Records to process:
:::
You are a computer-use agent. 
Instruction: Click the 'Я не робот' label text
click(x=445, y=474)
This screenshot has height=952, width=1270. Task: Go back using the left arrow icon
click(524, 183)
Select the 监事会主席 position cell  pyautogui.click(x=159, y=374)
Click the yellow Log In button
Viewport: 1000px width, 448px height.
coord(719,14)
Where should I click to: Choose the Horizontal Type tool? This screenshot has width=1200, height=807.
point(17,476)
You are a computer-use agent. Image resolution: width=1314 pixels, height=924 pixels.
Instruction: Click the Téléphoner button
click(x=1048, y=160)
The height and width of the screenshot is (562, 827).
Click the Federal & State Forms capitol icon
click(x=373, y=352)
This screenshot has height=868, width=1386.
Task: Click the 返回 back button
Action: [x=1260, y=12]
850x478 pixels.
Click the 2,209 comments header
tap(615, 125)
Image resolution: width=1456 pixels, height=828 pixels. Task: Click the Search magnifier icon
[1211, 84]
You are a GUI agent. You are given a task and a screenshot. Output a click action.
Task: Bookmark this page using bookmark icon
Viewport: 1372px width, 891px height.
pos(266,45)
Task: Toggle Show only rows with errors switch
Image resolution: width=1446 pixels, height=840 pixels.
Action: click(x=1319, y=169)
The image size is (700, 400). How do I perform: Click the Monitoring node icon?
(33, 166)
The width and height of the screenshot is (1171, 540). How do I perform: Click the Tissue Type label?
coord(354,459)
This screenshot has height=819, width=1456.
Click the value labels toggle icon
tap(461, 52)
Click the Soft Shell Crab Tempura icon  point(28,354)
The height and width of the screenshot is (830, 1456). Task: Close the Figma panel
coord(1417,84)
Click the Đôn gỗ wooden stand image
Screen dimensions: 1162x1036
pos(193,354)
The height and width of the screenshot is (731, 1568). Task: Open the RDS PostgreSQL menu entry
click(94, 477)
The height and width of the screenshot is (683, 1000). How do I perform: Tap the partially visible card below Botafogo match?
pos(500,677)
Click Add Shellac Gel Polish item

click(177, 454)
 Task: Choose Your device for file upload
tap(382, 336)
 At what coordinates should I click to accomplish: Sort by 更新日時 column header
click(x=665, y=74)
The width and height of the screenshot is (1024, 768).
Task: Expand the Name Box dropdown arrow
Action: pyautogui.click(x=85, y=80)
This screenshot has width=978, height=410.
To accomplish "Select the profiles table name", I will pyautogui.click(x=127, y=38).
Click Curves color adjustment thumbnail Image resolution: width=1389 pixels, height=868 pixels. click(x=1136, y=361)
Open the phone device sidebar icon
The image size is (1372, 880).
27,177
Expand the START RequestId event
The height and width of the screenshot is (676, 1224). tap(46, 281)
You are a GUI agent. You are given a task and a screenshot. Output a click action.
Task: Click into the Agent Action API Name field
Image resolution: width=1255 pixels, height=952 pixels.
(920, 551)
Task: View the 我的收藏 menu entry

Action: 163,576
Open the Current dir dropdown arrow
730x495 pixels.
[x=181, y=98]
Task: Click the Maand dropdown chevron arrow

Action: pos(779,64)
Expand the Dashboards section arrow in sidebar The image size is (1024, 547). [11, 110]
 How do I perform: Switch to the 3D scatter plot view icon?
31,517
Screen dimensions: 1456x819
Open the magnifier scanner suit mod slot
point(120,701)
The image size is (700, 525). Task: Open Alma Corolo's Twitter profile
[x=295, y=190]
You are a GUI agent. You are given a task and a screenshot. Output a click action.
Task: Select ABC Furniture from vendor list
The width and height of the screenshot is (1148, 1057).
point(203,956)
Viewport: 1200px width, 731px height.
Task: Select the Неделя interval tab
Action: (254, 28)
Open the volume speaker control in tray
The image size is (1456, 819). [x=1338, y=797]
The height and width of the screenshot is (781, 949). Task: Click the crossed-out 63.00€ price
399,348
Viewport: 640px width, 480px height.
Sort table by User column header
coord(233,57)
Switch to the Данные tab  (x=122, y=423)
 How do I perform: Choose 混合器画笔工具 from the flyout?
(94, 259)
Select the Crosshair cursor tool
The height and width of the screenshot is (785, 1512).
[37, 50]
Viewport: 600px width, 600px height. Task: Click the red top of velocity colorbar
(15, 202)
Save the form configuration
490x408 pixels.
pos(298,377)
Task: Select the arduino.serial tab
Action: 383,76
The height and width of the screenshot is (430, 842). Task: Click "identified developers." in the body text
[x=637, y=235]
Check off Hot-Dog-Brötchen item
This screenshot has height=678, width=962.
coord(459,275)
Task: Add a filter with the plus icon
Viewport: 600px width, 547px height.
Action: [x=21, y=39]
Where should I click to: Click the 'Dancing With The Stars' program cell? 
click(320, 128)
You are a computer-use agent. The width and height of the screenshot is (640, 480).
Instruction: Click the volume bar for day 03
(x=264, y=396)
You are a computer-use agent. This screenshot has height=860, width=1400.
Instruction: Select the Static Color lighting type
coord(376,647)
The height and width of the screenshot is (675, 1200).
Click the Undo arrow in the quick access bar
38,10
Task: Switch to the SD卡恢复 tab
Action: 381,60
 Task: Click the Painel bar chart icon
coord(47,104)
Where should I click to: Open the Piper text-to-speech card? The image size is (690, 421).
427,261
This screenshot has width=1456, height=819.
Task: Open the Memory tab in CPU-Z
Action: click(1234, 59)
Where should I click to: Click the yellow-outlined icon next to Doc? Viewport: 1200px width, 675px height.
:::
Your goal: Put the data from the line with "Click the Soft" up to and including the line with "click(94, 477)" into a Markdown table with the columns No. and Text, giving each line its row number and leaving out blank lines.

Solution for this task:
| No. | Text |
|---|---|
| 1 | Click the Soft Shell Crab Tempura icon  point(28,354) |
| 2 | The height and width of the screenshot is (830, 1456). Task: Close the Figma panel |
| 3 | coord(1417,84) |
| 4 | Click the Đôn gỗ wooden stand image |
| 5 | Screen dimensions: 1162x1036 |
| 6 | pos(193,354) |
| 7 | The height and width of the screenshot is (731, 1568). Task: Open the RDS PostgreSQL menu entry |
| 8 | click(94, 477) |